When a line in the data below includes "title", pick it out and copy it.

-- SOURCE DATA follows --

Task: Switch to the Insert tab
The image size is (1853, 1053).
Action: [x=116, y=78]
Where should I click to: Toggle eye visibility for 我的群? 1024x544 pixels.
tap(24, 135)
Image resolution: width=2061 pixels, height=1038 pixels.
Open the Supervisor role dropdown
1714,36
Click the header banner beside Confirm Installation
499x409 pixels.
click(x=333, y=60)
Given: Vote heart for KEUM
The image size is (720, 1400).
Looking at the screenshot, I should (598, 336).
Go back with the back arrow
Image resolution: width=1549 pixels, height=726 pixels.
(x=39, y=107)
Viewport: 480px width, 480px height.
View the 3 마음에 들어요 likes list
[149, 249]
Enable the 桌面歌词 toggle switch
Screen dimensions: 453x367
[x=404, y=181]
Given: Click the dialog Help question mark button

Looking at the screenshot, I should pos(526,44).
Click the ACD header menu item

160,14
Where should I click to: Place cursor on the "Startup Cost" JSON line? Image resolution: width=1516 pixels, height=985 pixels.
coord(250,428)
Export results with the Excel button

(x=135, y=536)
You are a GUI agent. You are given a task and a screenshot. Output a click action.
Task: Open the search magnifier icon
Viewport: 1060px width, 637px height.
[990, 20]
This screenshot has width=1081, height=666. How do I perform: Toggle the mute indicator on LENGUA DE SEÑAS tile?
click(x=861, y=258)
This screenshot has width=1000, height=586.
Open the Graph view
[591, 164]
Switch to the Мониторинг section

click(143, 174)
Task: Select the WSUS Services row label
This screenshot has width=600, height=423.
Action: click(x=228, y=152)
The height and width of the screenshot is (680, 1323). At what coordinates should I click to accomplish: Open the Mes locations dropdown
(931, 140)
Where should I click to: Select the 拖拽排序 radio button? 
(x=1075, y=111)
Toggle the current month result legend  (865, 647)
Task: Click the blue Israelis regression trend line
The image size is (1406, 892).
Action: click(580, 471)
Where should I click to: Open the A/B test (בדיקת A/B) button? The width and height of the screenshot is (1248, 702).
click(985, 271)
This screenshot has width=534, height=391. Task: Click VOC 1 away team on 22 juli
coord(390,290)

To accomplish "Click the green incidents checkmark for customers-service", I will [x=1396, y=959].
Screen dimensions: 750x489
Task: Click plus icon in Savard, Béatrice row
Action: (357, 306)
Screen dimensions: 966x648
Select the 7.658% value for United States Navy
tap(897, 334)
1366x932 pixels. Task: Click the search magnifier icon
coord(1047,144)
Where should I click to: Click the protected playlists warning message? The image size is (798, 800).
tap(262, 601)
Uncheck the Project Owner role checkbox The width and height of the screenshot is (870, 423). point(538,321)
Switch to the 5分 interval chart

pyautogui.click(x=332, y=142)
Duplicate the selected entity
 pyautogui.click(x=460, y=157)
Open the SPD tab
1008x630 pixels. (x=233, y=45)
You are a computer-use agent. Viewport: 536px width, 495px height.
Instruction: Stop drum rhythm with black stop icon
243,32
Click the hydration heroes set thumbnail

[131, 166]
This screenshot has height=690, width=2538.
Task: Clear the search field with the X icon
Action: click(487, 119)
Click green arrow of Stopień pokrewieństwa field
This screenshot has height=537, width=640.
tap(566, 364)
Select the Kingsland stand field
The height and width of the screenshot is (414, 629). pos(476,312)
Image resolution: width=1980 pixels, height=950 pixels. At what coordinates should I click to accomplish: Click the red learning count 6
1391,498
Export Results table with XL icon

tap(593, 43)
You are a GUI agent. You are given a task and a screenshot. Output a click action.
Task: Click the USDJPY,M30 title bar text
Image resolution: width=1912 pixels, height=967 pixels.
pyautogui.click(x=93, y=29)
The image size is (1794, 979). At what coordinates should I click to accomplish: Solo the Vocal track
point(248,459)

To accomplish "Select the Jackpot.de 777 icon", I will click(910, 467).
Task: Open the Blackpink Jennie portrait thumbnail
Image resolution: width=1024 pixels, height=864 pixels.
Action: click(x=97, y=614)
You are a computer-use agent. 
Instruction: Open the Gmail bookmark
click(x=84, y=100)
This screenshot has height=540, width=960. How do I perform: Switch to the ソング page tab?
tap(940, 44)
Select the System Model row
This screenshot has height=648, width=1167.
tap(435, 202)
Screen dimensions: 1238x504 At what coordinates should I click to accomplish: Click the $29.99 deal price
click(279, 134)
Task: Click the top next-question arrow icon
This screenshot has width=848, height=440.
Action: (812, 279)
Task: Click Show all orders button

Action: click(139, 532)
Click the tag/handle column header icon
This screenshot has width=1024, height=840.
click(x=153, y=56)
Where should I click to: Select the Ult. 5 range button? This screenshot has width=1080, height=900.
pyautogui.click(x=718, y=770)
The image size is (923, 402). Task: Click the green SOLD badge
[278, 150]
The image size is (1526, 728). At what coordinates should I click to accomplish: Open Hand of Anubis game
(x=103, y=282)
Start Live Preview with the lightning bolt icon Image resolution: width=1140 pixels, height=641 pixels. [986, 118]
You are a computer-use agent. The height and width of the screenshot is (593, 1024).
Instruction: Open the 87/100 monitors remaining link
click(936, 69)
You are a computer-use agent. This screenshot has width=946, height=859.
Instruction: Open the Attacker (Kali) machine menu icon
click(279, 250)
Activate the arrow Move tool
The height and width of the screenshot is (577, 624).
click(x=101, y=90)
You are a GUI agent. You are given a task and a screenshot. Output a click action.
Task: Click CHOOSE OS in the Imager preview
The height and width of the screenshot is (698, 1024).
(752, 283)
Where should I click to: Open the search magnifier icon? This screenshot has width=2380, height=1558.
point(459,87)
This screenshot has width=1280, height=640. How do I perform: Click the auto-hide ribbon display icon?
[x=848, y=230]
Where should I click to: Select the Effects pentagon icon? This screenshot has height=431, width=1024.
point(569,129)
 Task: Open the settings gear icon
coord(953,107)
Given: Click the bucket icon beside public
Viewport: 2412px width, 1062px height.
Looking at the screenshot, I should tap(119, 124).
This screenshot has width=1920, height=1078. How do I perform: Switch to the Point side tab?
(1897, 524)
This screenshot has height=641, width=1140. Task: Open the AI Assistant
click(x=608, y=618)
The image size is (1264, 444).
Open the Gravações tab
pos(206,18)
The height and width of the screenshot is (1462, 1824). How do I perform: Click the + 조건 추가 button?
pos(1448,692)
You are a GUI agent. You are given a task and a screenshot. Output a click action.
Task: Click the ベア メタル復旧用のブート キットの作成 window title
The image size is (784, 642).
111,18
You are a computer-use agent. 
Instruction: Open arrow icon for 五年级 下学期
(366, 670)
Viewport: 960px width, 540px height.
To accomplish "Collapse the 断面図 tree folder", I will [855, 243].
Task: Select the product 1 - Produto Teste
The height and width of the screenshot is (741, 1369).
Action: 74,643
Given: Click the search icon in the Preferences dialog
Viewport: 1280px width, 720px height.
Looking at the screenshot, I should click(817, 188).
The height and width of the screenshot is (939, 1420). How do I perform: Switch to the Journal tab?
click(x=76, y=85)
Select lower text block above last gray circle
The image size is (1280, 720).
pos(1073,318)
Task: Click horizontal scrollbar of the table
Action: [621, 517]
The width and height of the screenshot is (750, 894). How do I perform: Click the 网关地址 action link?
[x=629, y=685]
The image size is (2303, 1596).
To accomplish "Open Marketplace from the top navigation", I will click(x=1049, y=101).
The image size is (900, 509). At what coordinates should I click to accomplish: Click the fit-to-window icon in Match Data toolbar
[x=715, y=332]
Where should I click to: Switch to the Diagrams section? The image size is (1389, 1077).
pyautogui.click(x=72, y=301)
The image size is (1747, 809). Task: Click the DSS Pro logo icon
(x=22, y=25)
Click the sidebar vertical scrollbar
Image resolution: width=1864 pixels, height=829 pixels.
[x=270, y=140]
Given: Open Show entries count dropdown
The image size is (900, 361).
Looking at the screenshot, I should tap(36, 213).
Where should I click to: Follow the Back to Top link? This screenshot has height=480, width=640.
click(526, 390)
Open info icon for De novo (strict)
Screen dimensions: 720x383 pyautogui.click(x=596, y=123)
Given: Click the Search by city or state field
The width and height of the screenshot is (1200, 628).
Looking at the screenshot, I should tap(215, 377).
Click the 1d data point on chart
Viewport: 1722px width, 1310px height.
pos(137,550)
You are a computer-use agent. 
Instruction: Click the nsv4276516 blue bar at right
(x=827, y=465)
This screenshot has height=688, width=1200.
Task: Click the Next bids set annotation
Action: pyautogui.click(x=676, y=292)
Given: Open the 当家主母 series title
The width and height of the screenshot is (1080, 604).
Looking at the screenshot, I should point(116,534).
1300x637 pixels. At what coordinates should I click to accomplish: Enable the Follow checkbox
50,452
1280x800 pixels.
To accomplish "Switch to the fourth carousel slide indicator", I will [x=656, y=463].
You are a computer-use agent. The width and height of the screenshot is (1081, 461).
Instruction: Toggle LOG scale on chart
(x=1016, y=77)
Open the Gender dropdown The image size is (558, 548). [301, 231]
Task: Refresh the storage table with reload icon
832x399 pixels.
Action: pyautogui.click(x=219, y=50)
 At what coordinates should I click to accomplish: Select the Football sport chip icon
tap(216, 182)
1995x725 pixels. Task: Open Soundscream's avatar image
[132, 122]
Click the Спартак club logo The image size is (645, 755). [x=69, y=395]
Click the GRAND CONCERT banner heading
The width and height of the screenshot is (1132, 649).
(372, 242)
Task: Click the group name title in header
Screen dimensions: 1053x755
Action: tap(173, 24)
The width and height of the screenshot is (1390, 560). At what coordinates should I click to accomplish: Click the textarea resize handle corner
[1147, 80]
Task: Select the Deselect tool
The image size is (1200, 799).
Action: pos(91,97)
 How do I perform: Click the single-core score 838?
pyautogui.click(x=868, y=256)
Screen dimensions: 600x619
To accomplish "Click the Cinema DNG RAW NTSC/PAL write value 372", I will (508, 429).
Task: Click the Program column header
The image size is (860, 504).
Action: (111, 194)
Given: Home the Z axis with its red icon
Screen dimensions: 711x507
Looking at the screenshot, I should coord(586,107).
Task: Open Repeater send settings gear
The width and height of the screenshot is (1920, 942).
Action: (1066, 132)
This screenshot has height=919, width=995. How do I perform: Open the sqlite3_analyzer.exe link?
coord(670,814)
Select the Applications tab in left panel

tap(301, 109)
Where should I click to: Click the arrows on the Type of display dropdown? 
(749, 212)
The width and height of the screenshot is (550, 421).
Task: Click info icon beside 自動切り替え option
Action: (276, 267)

-- SOURCE DATA concluded --

YOUR SOLUTION:
Task: Click the USDJPY,M30 title bar text
Task: Click the ベア メタル復旧用のブート キットの作成 window title
Given: Open the 当家主母 series title
Task: Click the group name title in header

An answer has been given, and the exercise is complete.